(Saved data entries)
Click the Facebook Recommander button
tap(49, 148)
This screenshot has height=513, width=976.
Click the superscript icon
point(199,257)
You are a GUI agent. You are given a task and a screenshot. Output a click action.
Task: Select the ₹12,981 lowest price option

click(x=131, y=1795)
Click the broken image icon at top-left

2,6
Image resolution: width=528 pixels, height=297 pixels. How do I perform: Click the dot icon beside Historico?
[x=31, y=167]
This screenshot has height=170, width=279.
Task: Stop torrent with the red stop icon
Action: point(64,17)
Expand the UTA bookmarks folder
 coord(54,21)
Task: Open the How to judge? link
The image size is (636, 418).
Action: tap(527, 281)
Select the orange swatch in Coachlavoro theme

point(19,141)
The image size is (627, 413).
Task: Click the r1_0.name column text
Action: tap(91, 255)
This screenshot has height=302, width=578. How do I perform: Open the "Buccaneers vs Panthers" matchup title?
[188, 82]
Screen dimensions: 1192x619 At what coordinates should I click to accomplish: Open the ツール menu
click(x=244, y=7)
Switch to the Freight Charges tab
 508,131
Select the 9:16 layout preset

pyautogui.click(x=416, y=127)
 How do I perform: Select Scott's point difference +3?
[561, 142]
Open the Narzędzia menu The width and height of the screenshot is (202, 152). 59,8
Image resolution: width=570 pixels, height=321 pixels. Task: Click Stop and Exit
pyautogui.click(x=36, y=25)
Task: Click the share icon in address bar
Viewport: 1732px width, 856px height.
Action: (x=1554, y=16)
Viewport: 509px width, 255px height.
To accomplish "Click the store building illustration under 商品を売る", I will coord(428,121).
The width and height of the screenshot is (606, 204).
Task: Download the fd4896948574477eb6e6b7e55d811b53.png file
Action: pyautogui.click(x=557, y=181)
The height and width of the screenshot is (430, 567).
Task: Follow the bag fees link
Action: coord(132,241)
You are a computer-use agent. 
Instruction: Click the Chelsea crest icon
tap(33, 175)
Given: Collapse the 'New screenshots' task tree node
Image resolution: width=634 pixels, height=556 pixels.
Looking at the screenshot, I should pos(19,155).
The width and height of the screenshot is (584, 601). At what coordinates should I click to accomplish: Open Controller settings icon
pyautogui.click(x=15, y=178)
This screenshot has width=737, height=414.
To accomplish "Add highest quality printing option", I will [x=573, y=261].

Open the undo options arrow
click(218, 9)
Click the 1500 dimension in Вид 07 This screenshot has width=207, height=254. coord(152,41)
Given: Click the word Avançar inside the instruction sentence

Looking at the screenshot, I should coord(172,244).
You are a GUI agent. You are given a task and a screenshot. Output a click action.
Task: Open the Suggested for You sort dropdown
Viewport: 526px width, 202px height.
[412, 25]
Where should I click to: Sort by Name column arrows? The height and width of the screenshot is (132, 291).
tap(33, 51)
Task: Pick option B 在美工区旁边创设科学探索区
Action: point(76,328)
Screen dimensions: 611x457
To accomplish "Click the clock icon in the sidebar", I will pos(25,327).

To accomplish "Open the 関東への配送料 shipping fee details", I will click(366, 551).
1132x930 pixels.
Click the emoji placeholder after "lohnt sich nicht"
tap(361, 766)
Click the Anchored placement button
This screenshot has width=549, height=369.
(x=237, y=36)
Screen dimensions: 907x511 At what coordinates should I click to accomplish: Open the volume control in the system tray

• Problem to solve:
Could you return every record above exactly as written?

• Solution to this exercise:
Click the Facebook Recommander button
tap(49, 148)
This screenshot has height=513, width=976.
Click the superscript icon
point(199,257)
You are a GUI agent. You are given a task and a screenshot. Output a click action.
Task: Select the ₹12,981 lowest price option

click(x=131, y=1795)
Click the broken image icon at top-left

2,6
Image resolution: width=528 pixels, height=297 pixels. How do I perform: Click the dot icon beside Historico?
[x=31, y=167]
This screenshot has height=170, width=279.
Task: Stop torrent with the red stop icon
Action: point(64,17)
Expand the UTA bookmarks folder
 coord(54,21)
Task: Open the How to judge? link
The image size is (636, 418).
Action: tap(527, 281)
Select the orange swatch in Coachlavoro theme

point(19,141)
The image size is (627, 413).
Task: Click the r1_0.name column text
Action: tap(91, 255)
This screenshot has height=302, width=578. How do I perform: Open the "Buccaneers vs Panthers" matchup title?
[188, 82]
Screen dimensions: 1192x619 At what coordinates should I click to accomplish: Open the ツール menu
click(x=244, y=7)
Switch to the Freight Charges tab
 508,131
Select the 9:16 layout preset

pyautogui.click(x=416, y=127)
 How do I perform: Select Scott's point difference +3?
[561, 142]
Open the Narzędzia menu The width and height of the screenshot is (202, 152). 59,8
Image resolution: width=570 pixels, height=321 pixels. Task: Click Stop and Exit
pyautogui.click(x=36, y=25)
Task: Click the share icon in address bar
Viewport: 1732px width, 856px height.
Action: (x=1554, y=16)
Viewport: 509px width, 255px height.
To accomplish "Click the store building illustration under 商品を売る", I will coord(428,121).
The width and height of the screenshot is (606, 204).
Task: Download the fd4896948574477eb6e6b7e55d811b53.png file
Action: pyautogui.click(x=557, y=181)
The height and width of the screenshot is (430, 567).
Task: Follow the bag fees link
Action: coord(132,241)
You are a computer-use agent. 
Instruction: Click the Chelsea crest icon
tap(33, 175)
Given: Collapse the 'New screenshots' task tree node
Image resolution: width=634 pixels, height=556 pixels.
Looking at the screenshot, I should pos(19,155).
The width and height of the screenshot is (584, 601). At what coordinates should I click to accomplish: Open Controller settings icon
pyautogui.click(x=15, y=178)
This screenshot has width=737, height=414.
To accomplish "Add highest quality printing option", I will [x=573, y=261].

Open the undo options arrow
click(218, 9)
Click the 1500 dimension in Вид 07 This screenshot has width=207, height=254. coord(152,41)
Given: Click the word Avançar inside the instruction sentence

Looking at the screenshot, I should coord(172,244).
You are a GUI agent. You are given a task and a screenshot. Output a click action.
Task: Open the Suggested for You sort dropdown
Viewport: 526px width, 202px height.
[412, 25]
Where should I click to: Sort by Name column arrows? The height and width of the screenshot is (132, 291).
tap(33, 51)
Task: Pick option B 在美工区旁边创设科学探索区
Action: point(76,328)
Screen dimensions: 611x457
To accomplish "Click the clock icon in the sidebar", I will pos(25,327).

To accomplish "Open the 関東への配送料 shipping fee details", I will click(366, 551).
1132x930 pixels.
Click the emoji placeholder after "lohnt sich nicht"
tap(361, 766)
Click the Anchored placement button
This screenshot has width=549, height=369.
(x=237, y=36)
Screen dimensions: 907x511 At what coordinates should I click to accomplish: Open the volume control in the system tray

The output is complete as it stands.